退店後、グラタンが格別美味かったと熱弁するパイセン、どう美味かったの?と詰める僕にパイセン
「ほぐし肉。ほら、普通グラタンの鶏肉ってゴツゴツ大きいじゃない?それだとクリームソース…」
僕「ベシャメルソース」
パイセン「(ムッとして)クリームソースでいいよ!クリームソースがさ、肉で…こう、せきとめられて、食べにくいというか。けど、ここのはほぐされてるからそれがなくて」
僕「ほぐし肉……そんな描写初めて聞いた…絶対それ、店員さん聞いても、まぁうちのほぐされて堰き止めないグラタンをお褒めいただきありがとうございます!とはならないと思うょ…。」
パイセン「おいしけりゃなんでもいいんだよ、もう!」
…あ、ダメそれいっちゃぁおしまいよ、もう違いなんてどーでもなんでもいいやん、の方向にいってしまうぜ。
まぁ、パイセンは本当はそれでいいのかもしれない。僕のこだわりを強いて悪かった。
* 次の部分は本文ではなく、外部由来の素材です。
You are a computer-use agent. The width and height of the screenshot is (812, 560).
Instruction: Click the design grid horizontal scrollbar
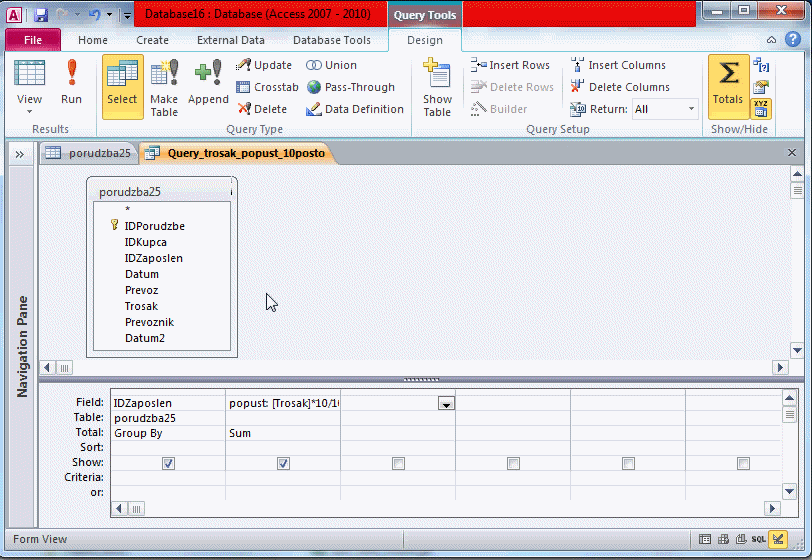coord(440,508)
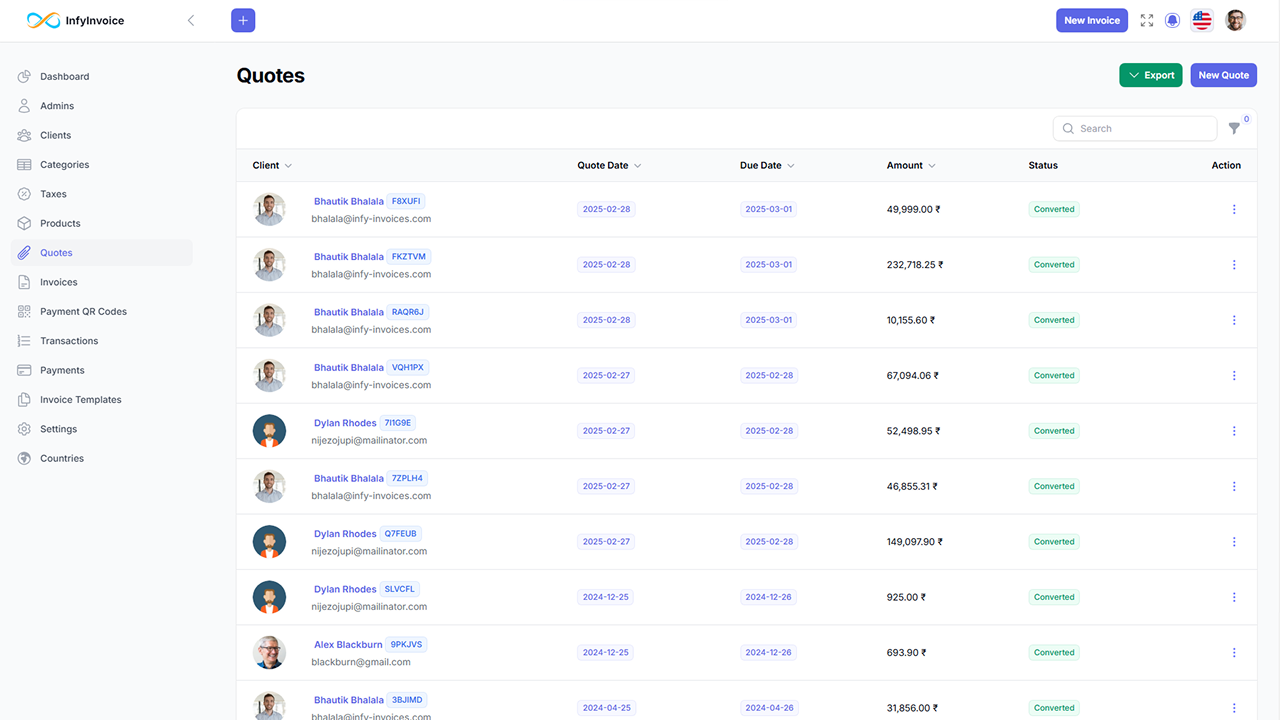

次回も絶対同じ攻防を繰り広げると思うけど笑
と、スイーツツアーはここまで。
その後、浄化ツアーの方へ。
この日は、事前情報でさんざんっぱらヤバいと聞きつつ、できたばかりだし、まぁ一度は物見遊山するかと歌舞伎町のあちらへ。
おびただしい数の客、その大半は冷やかしな気がした。実際、スタバなどはガラガラだった。
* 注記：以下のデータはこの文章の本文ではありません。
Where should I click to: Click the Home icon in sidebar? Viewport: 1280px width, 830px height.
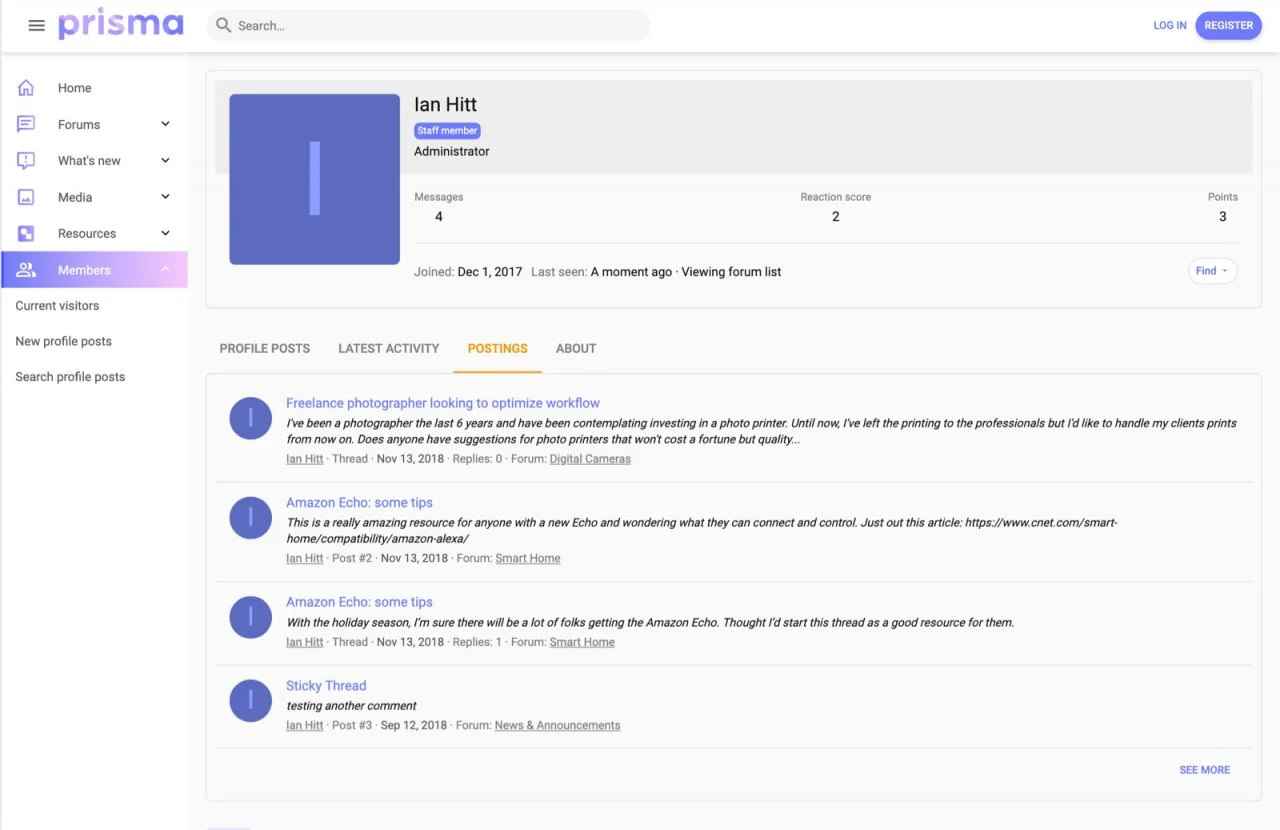click(26, 88)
歌舞伎町飲食店夜職の友達もみんな、あそこはヤバいもう行かないと話していたが、さもありなん。
外国人観光客が喜んでくれるならいいのだけど、治安オワなアレをなんとかしないとね。
からの、パイセンが不知だという、ここから程近いあの場所へ案内した。
令和のこの時代に、まさかこんな光景が広がるとは、初めて行った時は僕も驚いたが、これが現実。パイセンも目を丸くして見ていた。
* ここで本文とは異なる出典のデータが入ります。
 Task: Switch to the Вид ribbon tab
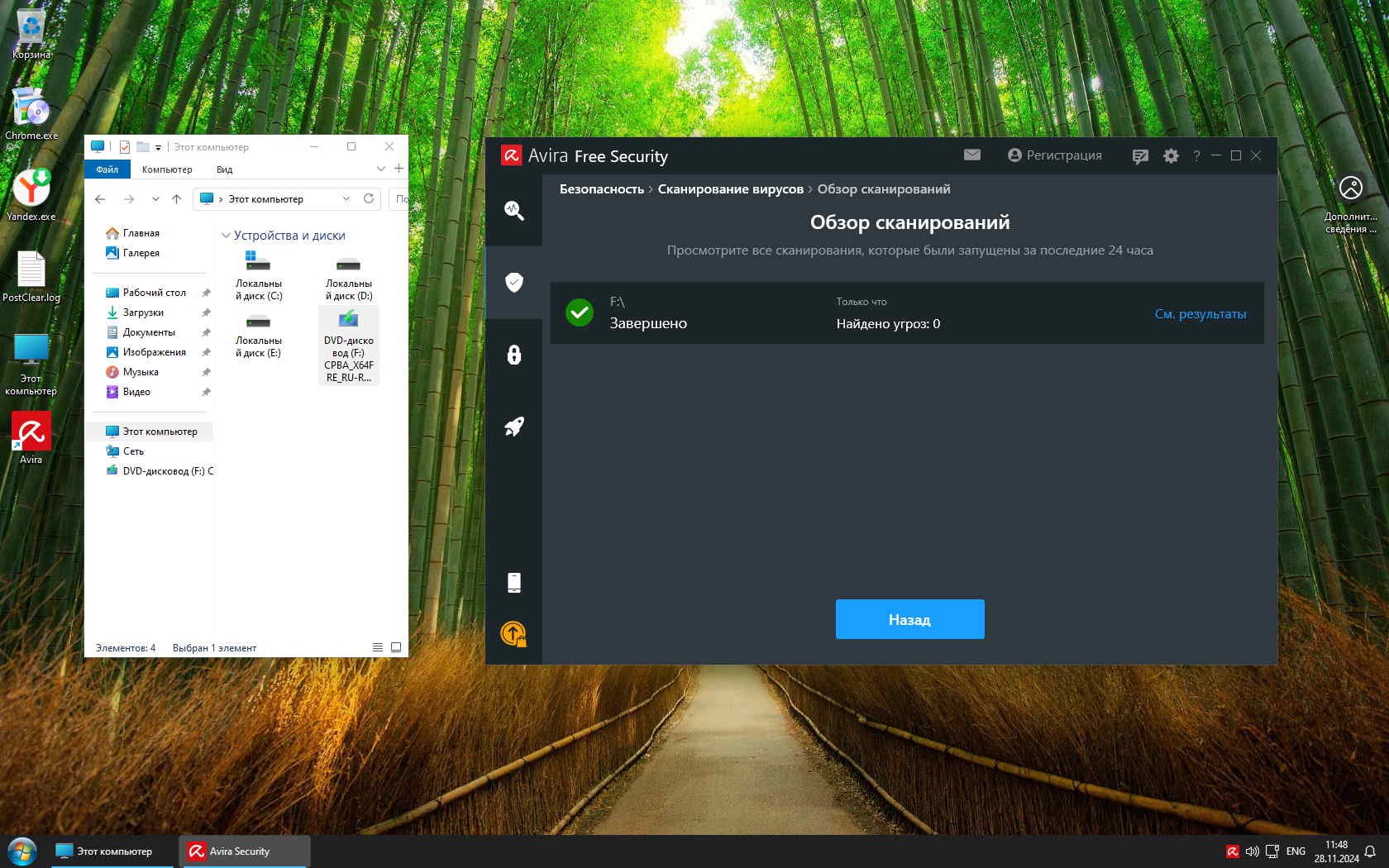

パイセン「指差すのはやめよう。この前、吉原で学んだから。」
…おぉ!!パイセンが学習している!
そうだよ、忘れもしない、北千住ツアーの日、僕が吉原をパイセンに見せようと連れ立って歩いたら、あろうことかパイセン、店舗前で片っ端から「なにあの店のネーミング!〇〇だって!あ、あれも!」と指差しまくりやがった。
僕が慌てて制止して、その厨房的無知無邪気を嗜めると、むくれ顔で「こわかないさ!あんなやつら!」とまたしても厨房的な反論をする始末だったからな。
いや、でも学んだか、よかった…
パイセン「ねぇ、あの男の人…あっ、また指差しちゃった!」
ねぇねぇ、もう、わざとなの?www
次回に備えてちゃんと復習しておいて下さいよ!
(えっ、次回もあるの?あります。次はあそこです。)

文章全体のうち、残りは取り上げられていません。